In back of the record store where people re-buy their youths through song, old technology and a disturbingly large collection of ’80s kids toys replicas, there is a door.
The door is metal of some kind, steel I want to say, and painted the green-brown that signifies security and cheap paint. It’s locked by a numerical keypad on the polished chrome handle.
“I didn’t buy anything,” I whispered.
“I’ll let you in,” Krystle whispered back.
Eddie just nodded.
Shifting the messenger bag now full of records, Krystle took out her receipt. There was a six-digit number printed on the back. She punched it into the keypad and turned the handle. The door opened.

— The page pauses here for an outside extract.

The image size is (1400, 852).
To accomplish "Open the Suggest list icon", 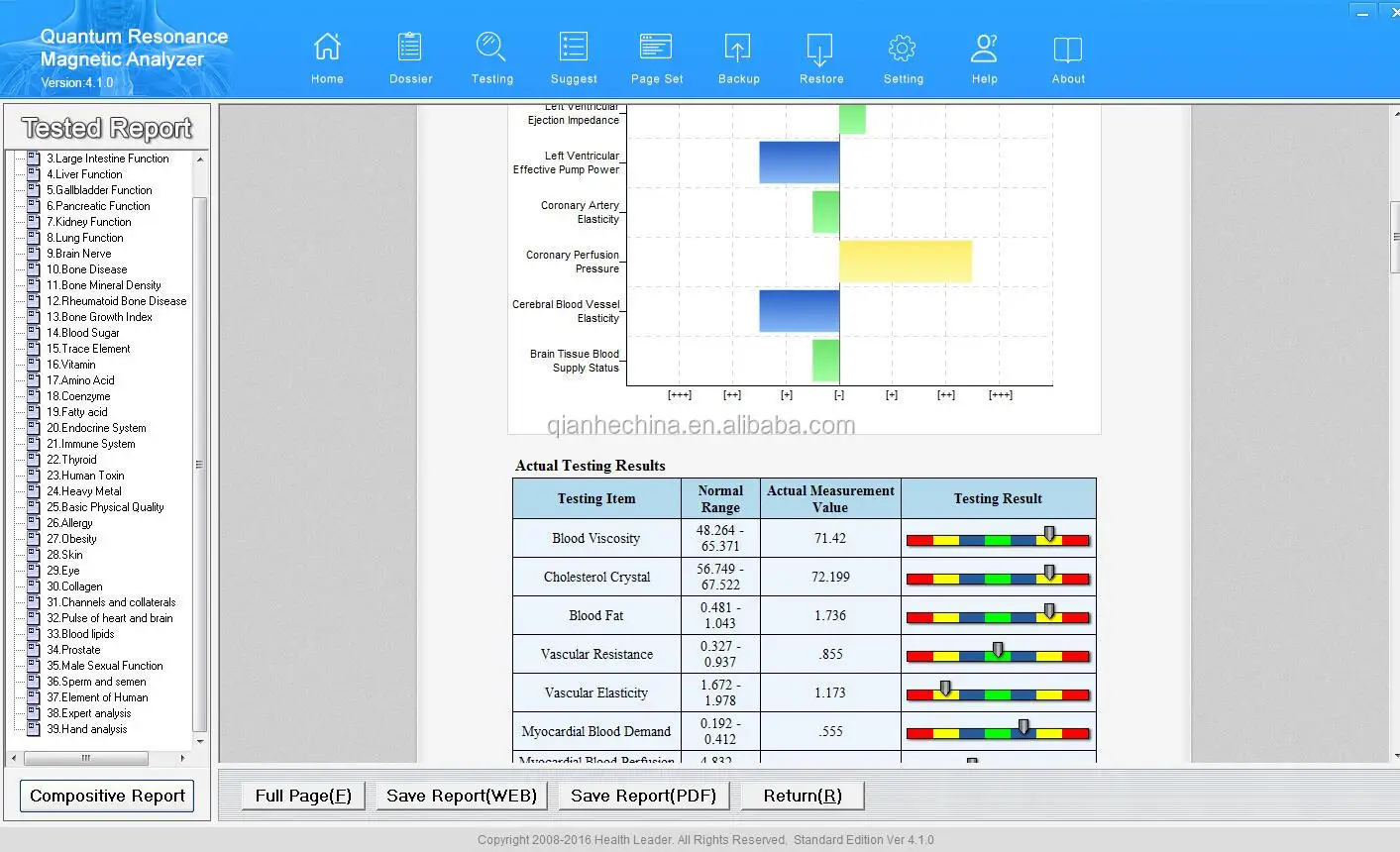I will [x=574, y=47].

In the mid 1980s, the Dailings were top of the line in terms of neighborhood tech. We had a Commodore 64 with “Carmen Sandiego,” we had a VHS and we had an Atari. Flash forward to the early 1990s, when the Andersons had pulled ahead in the Space (Invaders) race.
The family that once bet hard on Betamax and Texas Instruments took the lead and never let go. Three letters moved all the neighborhood kids from my house to their house every afternoon: NES.

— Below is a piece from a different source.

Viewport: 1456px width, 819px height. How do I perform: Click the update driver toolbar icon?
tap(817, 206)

I was fine with that. Two of the neighborhood kids smelled pretty bad.
But my development never caught up. While my peers and their deft, Mario-trained fingertips advanced in skill with each new system Nintendo and Sega unveiled, I stayed a button-masher, secretly somewhat bored by kicks, punches and jumping on mushrooms, longing for the moment video games would end so I could run back to my room and read books about Narnia.

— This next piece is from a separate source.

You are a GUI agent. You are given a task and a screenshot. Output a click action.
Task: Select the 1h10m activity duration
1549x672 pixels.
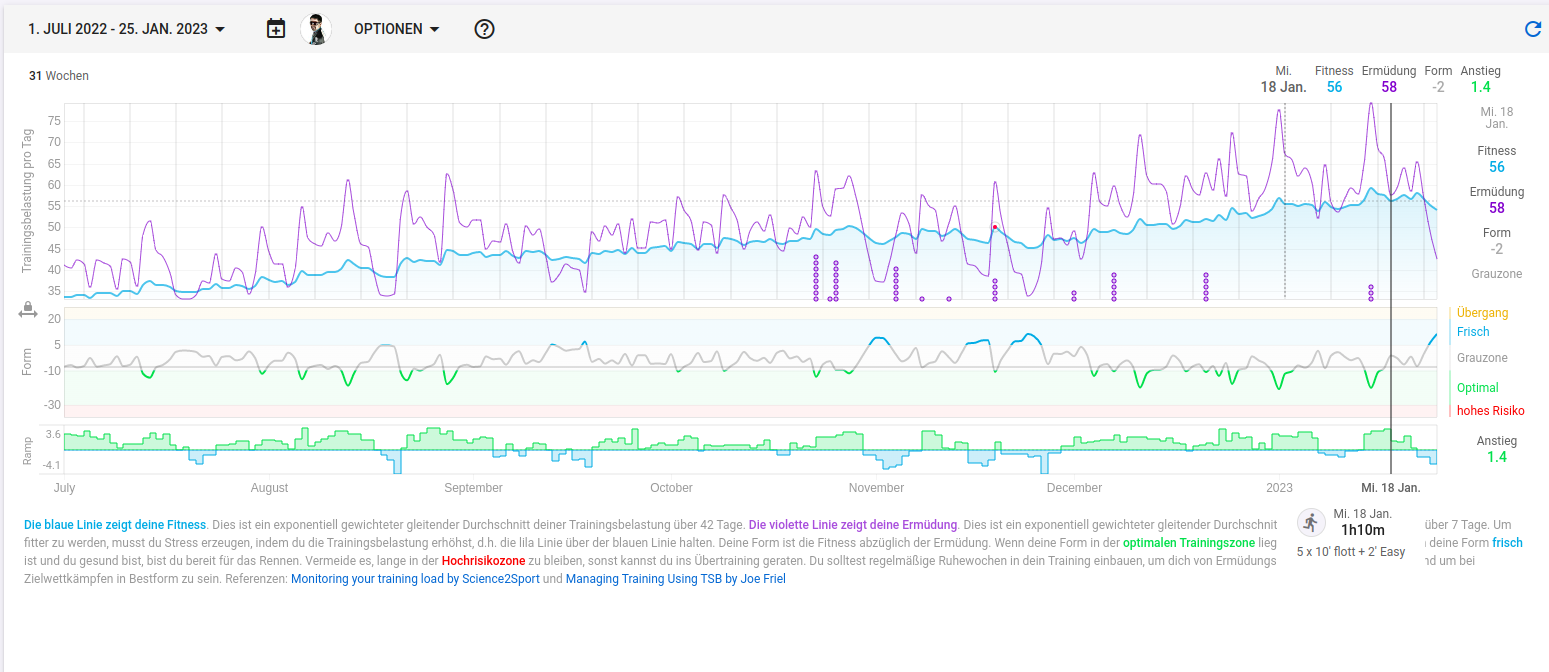1362,530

To this day, I have never done a Mortal Kombat fatality that wasn’t by accident.
And now I was in a speakeasy video arcade behind a steel door in the back of a record shop.
And all the games were free.
The next hour was a blur of Pac-Men, that Berzerk game where the happy face killed a guy (look it up) and a selection of pinball classics celebrating everything from Doctor Who to 1800s fire brigades. For the next hour, I was a Jedi Knight shooting down wireframe AT-ATs; I was a Teenage Mutant Ninja Turtle, a Nibbler, a Crossbow hunter.
I tried to save Gilligan and crew by slapping silver balls, dodged the 8-bit eggs and hot dogs preventing me from making enormous hamburgers.
And I tried hardest to spell Dolly Parton’s name.
This last one was an earlier pinball design, one where success meant more than hitting the ball into one of the 18,000 buzzers, blippers, bleepers and other prizes, categories and subgames that made later pinball the devourer of quarters and woe of the epileptic.
In the Dolly Parton game, there were three things you could do. You could hit these musical notes for a prize I never got close to, you could spell DOLLY by hitting each of the letters once and you could spell PARTON by hitting the ball into the same indentation six times.
Under a George Pérez-style drawing of three enormous glowing orbs (one of which was Dolly’s bouffant), I tried and tried. DOL PA. D PAR. DOLLY P.
DOLL PARTON was one close call. DOLLY PARTO was another. But I was going to make it, damn it, or I was going to stay at that machine until death we DO PART.
Eventually, I tired. I saved a few people from an 1800s pinball fire and I made sure a few cowboys got past ghosts with my trusty crossbow. I made a few hamburgers.
When I was out in the record store part, I had seen a Ray Charles LP and a seven-inch Polkaholics that captured my fancy. And I have been thinking about one of those Crosley Cruiser turntables that look like old briefcases.
But the music, while nice, wouldn’t be the reason to buy.
No, those records would just be a ticket past that keypad-locked door where I could go back and prove to the world and the Andersons that despite my Nintendo-light, Narnia-heavy youth that my brain was alert and my fingertips fluid enough to after all this time finally spell DOLLY PARTON.